* **PROBLEM STATEMENT**: Word for word, repeat the data; no picture should appear in the result.

Pixel coordinate grounding data
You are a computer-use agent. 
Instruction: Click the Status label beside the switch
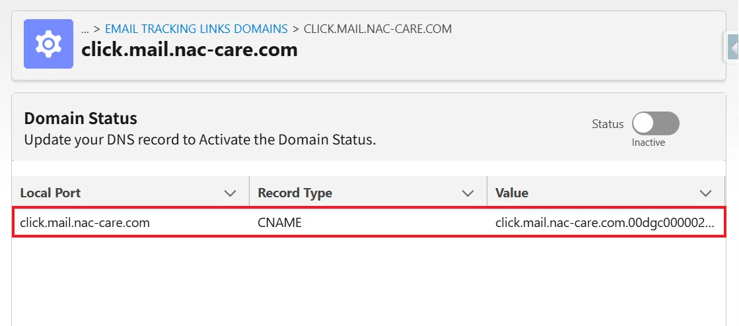608,124
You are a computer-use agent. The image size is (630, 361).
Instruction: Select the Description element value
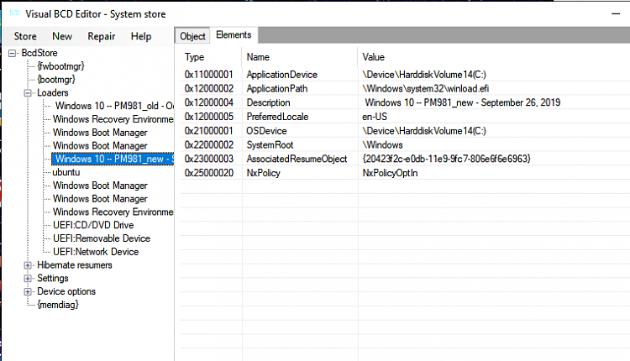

* **TASK RESPONSE**:
You are a computer-use agent. 
Instruction: Click the Status label beside the switch
608,124
You are a computer-use agent. The image size is (630, 361).
Instruction: Select the Description element value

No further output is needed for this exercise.